[EXERCISE DIRECTIONS] Scan the entries below. Return every line that includes "Cookies".

[INFORMATION PROVIDED]
◆ ◆ ◆ ◆

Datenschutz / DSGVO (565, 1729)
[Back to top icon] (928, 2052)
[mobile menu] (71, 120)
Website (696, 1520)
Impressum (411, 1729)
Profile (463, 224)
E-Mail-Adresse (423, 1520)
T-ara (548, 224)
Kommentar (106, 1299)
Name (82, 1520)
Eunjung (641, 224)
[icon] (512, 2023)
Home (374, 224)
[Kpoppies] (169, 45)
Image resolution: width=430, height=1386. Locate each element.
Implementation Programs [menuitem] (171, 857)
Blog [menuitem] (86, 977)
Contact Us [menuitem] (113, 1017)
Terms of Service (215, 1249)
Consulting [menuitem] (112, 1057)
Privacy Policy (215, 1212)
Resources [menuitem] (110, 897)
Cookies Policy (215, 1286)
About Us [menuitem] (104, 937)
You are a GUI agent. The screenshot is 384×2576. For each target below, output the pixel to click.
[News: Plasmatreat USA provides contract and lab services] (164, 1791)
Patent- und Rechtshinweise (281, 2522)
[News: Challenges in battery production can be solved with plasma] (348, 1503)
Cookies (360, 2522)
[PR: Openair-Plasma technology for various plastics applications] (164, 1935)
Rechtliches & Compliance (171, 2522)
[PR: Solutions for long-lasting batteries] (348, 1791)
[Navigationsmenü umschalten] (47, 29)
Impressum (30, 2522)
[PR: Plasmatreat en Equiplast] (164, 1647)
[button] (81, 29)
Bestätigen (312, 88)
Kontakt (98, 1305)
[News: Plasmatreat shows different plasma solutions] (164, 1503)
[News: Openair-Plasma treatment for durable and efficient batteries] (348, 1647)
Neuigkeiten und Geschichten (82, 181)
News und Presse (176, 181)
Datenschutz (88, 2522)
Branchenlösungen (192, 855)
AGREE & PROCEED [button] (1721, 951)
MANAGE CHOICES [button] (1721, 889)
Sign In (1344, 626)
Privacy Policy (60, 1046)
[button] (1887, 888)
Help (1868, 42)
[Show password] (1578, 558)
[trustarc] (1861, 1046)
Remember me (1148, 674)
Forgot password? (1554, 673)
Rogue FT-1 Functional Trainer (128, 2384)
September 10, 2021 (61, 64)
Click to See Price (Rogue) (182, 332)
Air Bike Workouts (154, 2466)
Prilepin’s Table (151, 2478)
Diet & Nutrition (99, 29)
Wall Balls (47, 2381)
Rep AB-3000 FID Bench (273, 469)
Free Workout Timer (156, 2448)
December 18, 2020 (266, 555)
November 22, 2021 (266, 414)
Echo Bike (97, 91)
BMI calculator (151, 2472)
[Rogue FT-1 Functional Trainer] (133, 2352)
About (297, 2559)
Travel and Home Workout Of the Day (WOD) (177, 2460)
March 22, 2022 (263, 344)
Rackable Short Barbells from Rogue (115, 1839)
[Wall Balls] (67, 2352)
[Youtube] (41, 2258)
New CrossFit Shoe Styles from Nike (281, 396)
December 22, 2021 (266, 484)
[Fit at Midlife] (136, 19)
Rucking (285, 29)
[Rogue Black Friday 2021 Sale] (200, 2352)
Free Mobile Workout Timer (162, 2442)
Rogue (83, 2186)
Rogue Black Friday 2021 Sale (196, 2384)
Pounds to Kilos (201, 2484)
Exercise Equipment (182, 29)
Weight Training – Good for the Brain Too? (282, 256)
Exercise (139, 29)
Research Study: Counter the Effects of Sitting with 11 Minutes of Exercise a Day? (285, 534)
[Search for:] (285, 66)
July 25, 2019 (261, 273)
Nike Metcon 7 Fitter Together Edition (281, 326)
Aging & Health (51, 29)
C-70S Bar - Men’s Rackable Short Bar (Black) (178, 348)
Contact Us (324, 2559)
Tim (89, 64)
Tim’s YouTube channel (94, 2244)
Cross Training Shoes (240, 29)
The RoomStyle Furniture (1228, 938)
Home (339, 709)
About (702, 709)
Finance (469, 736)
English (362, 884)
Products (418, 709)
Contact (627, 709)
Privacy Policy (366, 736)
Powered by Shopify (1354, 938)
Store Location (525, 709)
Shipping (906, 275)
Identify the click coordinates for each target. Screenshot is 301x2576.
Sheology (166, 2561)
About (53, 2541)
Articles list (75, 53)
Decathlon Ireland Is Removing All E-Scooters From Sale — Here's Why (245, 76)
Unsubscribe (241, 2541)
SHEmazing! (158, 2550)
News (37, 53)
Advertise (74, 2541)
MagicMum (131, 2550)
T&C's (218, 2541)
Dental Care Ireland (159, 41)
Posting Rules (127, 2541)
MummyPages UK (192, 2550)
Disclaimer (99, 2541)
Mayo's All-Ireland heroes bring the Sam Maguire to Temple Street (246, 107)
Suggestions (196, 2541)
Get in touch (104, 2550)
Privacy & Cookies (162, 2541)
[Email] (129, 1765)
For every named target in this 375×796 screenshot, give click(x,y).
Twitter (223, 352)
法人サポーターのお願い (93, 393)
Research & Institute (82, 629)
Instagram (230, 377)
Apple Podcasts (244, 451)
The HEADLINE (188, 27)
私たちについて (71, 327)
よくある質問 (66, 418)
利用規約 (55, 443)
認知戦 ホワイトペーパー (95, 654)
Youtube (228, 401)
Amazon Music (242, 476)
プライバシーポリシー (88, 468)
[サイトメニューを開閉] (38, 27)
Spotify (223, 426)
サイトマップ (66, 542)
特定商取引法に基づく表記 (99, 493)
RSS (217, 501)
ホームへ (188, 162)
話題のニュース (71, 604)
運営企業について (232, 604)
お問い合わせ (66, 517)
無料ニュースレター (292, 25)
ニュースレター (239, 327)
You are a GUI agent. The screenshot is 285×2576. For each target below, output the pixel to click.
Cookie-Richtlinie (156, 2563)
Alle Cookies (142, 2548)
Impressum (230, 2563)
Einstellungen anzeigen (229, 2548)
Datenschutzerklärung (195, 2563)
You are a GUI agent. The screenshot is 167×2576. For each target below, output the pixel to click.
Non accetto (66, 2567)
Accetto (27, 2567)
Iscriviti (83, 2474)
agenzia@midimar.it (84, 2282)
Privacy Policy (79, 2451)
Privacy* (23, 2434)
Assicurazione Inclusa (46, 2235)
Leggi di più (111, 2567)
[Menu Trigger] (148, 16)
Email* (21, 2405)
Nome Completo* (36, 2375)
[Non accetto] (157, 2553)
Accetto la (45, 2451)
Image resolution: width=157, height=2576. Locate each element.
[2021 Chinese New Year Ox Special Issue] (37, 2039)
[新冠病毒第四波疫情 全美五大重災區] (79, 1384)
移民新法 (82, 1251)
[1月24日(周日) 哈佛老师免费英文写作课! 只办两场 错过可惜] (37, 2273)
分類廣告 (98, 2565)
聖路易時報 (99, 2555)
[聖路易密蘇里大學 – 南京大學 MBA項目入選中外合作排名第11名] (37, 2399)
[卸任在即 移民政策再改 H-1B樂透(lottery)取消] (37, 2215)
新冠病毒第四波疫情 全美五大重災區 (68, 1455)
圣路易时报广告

◆ ◆ ◆ ◆

[FINAL ANSWER]
Cookies Policy (215, 1286)
Cookies (360, 2522)
Privacy & Cookies (162, 2541)
Alle Cookies (142, 2548)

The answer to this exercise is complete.